The selection of modern, upscale restaurants are definitely less in Laureles, but the Nutibara area has several good upscale restaurants. But the real charm with Laureles is the many cheap family run restaurants serving traditional breakfasts and lunch for as low as 10,000 Pesos. You won’t find many of those in El Poblado.
In conclusion, it all depends of your budget and the type of food you’re after. El Poblado has much more variety when it comes to modern, international dining, while Laureles has the cheaper traditional Colombian food.
I consider this category a draw 2-3
El Poblado has several modern shopping malls, as well as plenty of grocery stores. Some of the best malls includes Viscaya (which has a great Body Tech gym), El Tesoro, Santafé and Oviedo. For groceries, there’s a good Carulla store on Carrera 43A, just a block north from Parque El Poblado. In addition there’s a large Exito on Calle 10, just next to the metro station.
If you are a die hard shopaholic, you won’t like Laureles much. Besides some larger grocery store chains (Exito, Euro etc) there are no modern shopping malls. Laureles does have many traditional Colombian markets such as Plaza de la America.
El Poblado wins the Shopping category 2-4
Neither Comunas have much when it comes to sightseeing. In Laureles you can gaze at the house where Pablo Escobar last lived and was killed. It’s located at Carrera 79 #45 D – 94. It’s now a Spanish language school and not open to visitors. In addition, you can learn salsa at one of the many salsa clubs on “La Setenta” such as El Tibiri, or catch a soccer game at Estadio.
El Poblado has the Castle Museum (Museo el Castillo). The museum is designed to look like a medieval castle and features gardens, libraries and art exhibitions. In addition it’s cool to check out one of the free outdoor gyms, or walk around the labyrinth of bars at Parque Lleras.

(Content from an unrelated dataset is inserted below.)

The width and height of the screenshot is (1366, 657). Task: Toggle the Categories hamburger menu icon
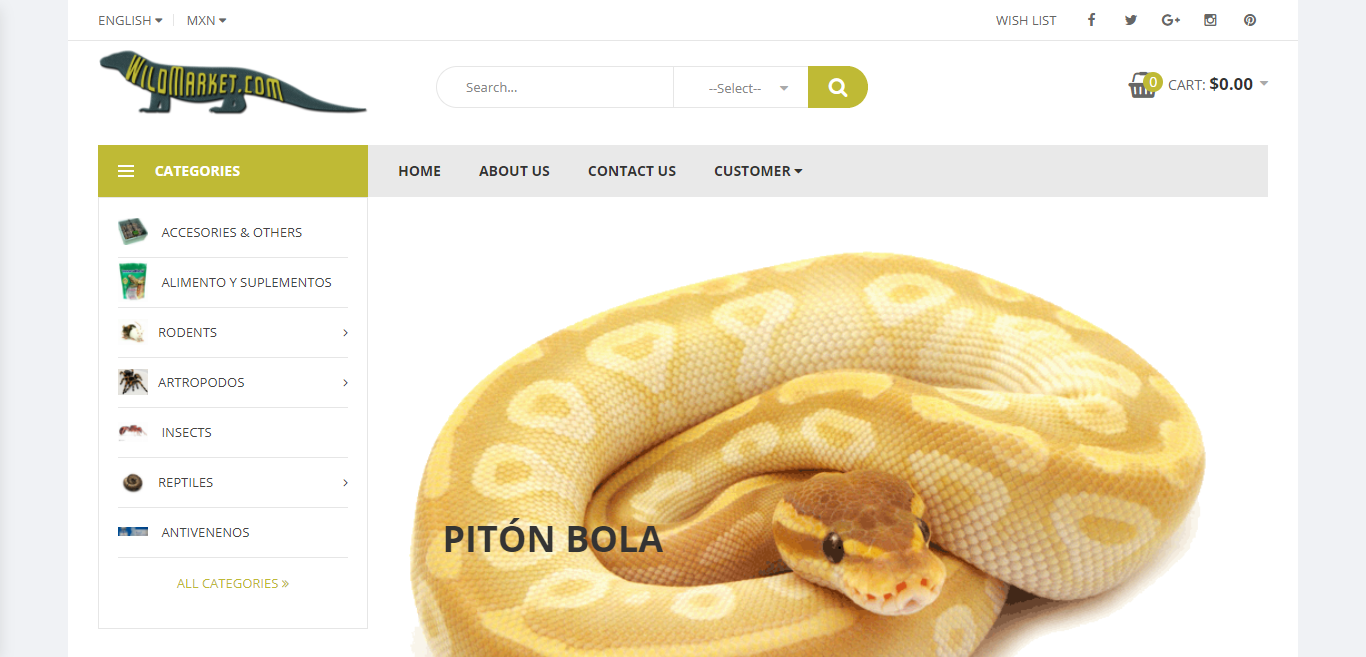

I consider the Sightseeing category a draw 3-5
For trips lasting more than a couple of weeks it makes most sense to use AirBnb. But for shorter trips, hotels are a better choice. And both Comunas have plenty of good hotels to choose from.
The best hotel in El Poblado (and probably the best place to stay in Medellin) is The Charlee Hotel. It’s a great 4,5 star hotel located right next to Parque Llleas with all it’s nightlife. For those who wish to spend a bit less, a good mid range hotel is Art Hotel Medellin, which offers a good trade-off between price and quality. Finally, budget travelers will like Element Hotel, a great hotel that will be easy on the wallet.
Laureles also has some great hotels. In my opinion the best hotel is Inntu Hotel, a 4 star hotel located just next to Segundo Parque. But if you are on a budget and looking for something more affordable, you may want to check out Hotel Vivre, an affordable 3,5 star hotel located one block away from Setenta. This is an ideal location if you want to be close to the best nightlife in Laureles.
If we sum up the Laureles vs Poblado challenge, El Poblado wins by 5 to 3. But let’s just not blindly stare at the points, since we’re all different people with different goals for living in Medellin.
In conclusion, El Poblado is a better options for travelers with bigger wallets, and for those who want more comfort. In addition, if you like nightlife or want to have more upscale restaurant options, El Poblado will be best place to stay in Medellin for you. Finally, El Poblado may also be the best choice for first time visitors, especially if you don’t know any Spanish.
Laureles will be the best place to stay in medellin for those who want a better local living experience, since not many gringos live in Laureles. In addition, the Comuna is more laidback and offers more affordable accommodation options, as well as restaurants. Finally, since English is not widely spoken here, knowing at least some basic Spanish will be helpful.